02 November 2015 | Magazine Archives FAnews & FAnuus | Investments | Vaughan Henkel, STANLIB

With the rand at its weakest levels ever and not expected to make a dramatic recovery soon, is now the time to invest offshore?

The decision to shift money offshore during this volatile time is often influenced by what you think will happen to the Rand. Will it get even weaker or will it recover some – or even all – of its strength?

Consider international effects

But what South African investors should also consider is their investment returns and overall wealth in terms of hard currency such as US dollars, and not in Rands.

Investing locally has its advantages, but the gains made by local equity markets over the past seven years have essentially been flat when measured in dollar terms.

Because of structural headwinds, offshore is an essential part of a long-term investment strategy. It is important for investors to take a long-term view of their portfolios and remain focused on investment goals despite short-term under performance.

Risk mitigation

Spreading investments across different countries - including asset classes, industries and currencies - is an effective way to produce better risk adjusted returns. Investors with well diversified portfolios would be less affected by market volatility, which is why you can always make the case for multi-asset, balanced, portfolios.

Local investments offer limited opportunities due to the structural risk inherent in local equity markets. The top five stocks make up 40% of the JSE All Share Index (ALSI), whereas five stocks only make up 11% of the S&P500, resulting in significantly lower risk.

There are 2 500 investable stocks globally versus an effective 100 stocks in South Africa.

High concentration

This high equity concentration means local markets are more susceptible to risk and volatility. The factors that made South African equity returns so strong in the past 15 years have dissipated, with the likelihood of weaker returns going forward.
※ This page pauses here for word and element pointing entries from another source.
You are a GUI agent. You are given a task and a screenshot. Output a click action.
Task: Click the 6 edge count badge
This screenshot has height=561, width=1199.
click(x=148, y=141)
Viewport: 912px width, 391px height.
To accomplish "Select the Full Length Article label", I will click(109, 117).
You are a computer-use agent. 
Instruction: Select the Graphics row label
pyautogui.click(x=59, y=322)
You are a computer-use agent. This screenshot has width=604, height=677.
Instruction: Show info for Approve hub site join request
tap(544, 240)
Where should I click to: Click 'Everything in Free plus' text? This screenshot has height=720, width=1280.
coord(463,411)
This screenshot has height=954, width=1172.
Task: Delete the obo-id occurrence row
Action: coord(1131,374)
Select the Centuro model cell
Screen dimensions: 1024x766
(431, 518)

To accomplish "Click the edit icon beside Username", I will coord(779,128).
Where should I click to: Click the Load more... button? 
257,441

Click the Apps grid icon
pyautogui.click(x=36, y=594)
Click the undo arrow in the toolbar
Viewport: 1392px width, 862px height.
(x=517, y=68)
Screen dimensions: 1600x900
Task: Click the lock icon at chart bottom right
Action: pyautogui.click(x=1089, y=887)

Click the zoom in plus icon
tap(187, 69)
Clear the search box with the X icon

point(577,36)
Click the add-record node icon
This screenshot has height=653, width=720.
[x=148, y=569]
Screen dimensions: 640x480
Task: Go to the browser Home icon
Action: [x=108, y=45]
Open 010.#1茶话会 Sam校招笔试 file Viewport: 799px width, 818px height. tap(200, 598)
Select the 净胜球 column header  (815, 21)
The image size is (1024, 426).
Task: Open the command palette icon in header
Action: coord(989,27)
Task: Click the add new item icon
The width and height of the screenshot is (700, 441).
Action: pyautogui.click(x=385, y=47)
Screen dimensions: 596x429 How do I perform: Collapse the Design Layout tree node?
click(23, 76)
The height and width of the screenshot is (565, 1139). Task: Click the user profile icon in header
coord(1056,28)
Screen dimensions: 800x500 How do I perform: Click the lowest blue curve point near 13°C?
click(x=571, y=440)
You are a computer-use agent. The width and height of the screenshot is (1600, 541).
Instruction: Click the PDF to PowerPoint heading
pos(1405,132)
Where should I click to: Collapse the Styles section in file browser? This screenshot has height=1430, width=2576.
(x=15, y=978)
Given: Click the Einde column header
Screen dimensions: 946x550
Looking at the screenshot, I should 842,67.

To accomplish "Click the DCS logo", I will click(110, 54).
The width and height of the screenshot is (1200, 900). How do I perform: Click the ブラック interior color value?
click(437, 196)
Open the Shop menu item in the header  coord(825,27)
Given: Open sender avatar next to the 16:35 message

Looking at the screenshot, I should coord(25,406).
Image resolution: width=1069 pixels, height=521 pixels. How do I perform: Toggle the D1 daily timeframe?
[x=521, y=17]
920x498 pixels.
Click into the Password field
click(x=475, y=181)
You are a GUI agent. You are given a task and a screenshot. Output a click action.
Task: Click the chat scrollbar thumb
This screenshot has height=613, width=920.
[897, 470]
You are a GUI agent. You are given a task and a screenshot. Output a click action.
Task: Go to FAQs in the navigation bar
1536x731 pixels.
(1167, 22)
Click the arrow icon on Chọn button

Investing offshore should, however, be seen primarily as a risk mitigation strategy rather than a search for exceptional returns.

A hard ride

The current bull market, entering its seventh year, and a slowing global economic environment will see forecast returns below that of the recent past. As a result, offshore equities will see single-digit returns with a low growth outlook while certain developed markets will perform better than others.

Offshore investment options go beyond equities, and there are other asset classes that provide offshore exposure with less volatility. As such, it is worth considering not only different geographies but various asset classes as well.

Economic outlooks

As the rand continues to come under pressure against major currencies, investors with a considerable portion of their portfolio offshore will gain from the currency hedge.

The Rand may strengthen in the short term, but there are no economic fundamentals to support a medium to long-term improvement in the currency. After touching R13.80 to the dollar in 2001, the Rand went on to recover in the interim, before reaching an all-time low of R14.02 to the dollar at the end of September this year.

The currency strengthened during the intervening 14 years due to a strong local economy driven by increased demand for commodities and social grants which supported consumption and 3,5% real wage growth.

Muted growth

However, prospects for the local economy are not encouraging and muted growth is expected over the next five years.

South Africa has benefited from growing trade with the rest of Africa and the continent has now become its largest trading partner. Africa’s economy is heavily reliant on commodity prices. Chinese demand for commodities will never again be as strong as it previously was, due to the rebalance from an investment led to a more consumer centric economy.

These factors seen in unison mean the probability of our currency strengthening moderately in the medium term is low, and strengthens the case for offshore investing.